→ **WORK ITEM**
Output the first line of the listing and each line after it, up to and including the line that contains "эвакуатором по Москве (464, 1541)", exactly as written, minus the pictures.

→ **INPUT MATERIAL**
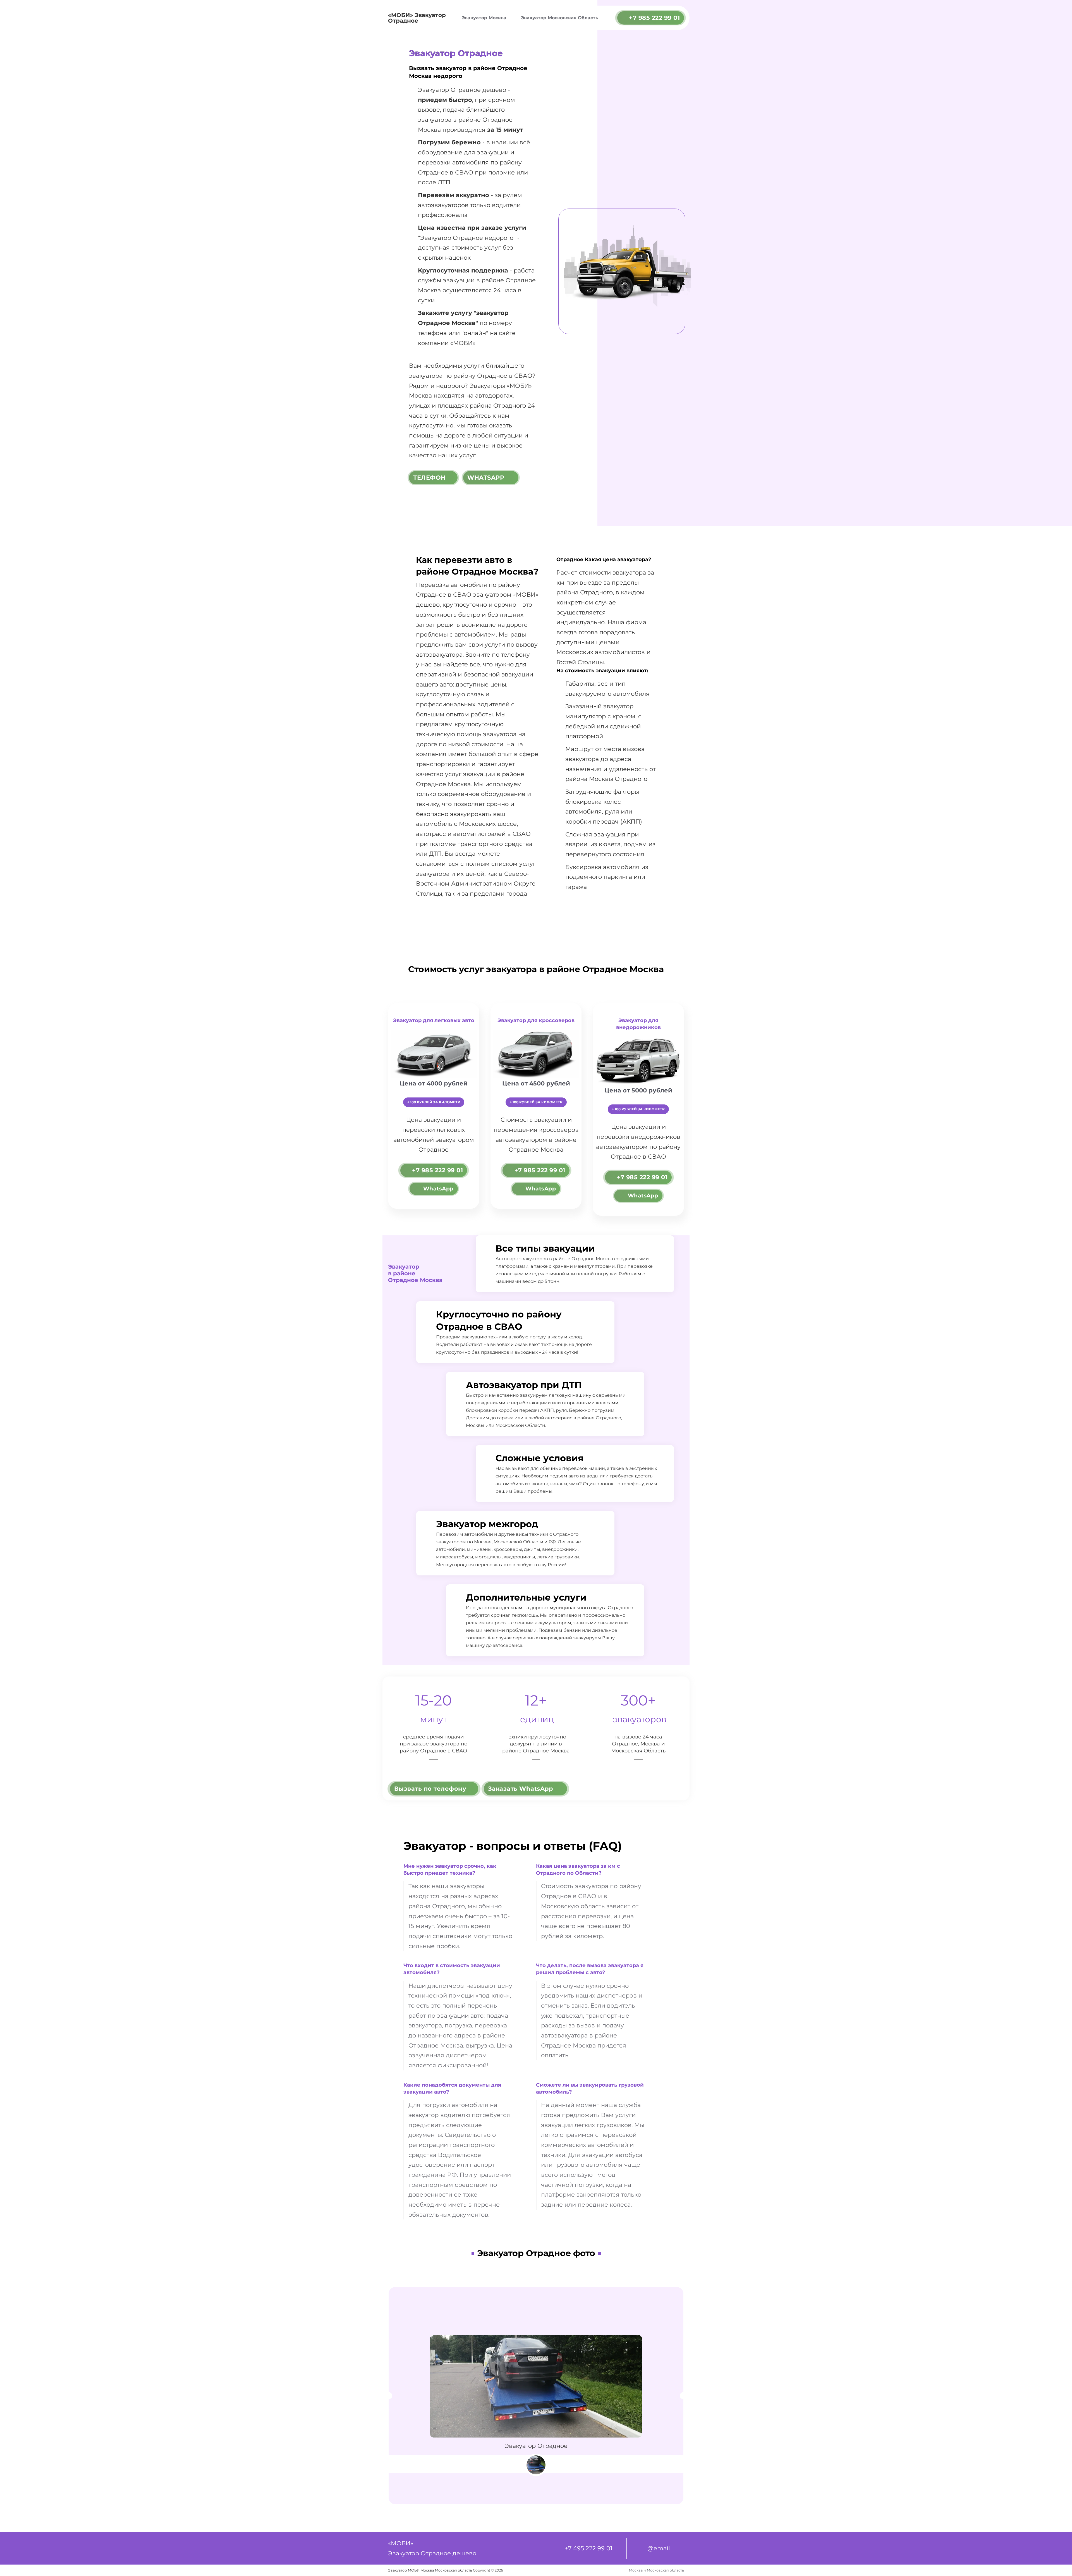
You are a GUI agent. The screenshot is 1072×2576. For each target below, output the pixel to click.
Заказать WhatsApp (520, 1788)
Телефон (429, 477)
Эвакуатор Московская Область (559, 17)
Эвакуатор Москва (484, 17)
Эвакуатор (435, 237)
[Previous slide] (388, 2395)
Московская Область (638, 1751)
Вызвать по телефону (430, 1788)
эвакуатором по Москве (464, 1541)
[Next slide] (683, 2395)
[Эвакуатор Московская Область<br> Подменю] (602, 17)
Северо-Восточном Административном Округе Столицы (475, 883)
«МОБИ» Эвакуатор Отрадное (417, 17)
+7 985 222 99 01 (654, 17)
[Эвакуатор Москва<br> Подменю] (511, 17)
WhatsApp (485, 477)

→ **TASK OUTPUT**
You are a GUI agent. The screenshot is 1072×2576. For each target below, output the pixel to click.
Заказать WhatsApp (520, 1788)
Телефон (429, 477)
Эвакуатор Московская Область (559, 17)
Эвакуатор Москва (484, 17)
Эвакуатор (435, 237)
[Previous slide] (388, 2395)
Московская Область (638, 1751)
Вызвать по телефону (430, 1788)
эвакуатором по Москве (464, 1541)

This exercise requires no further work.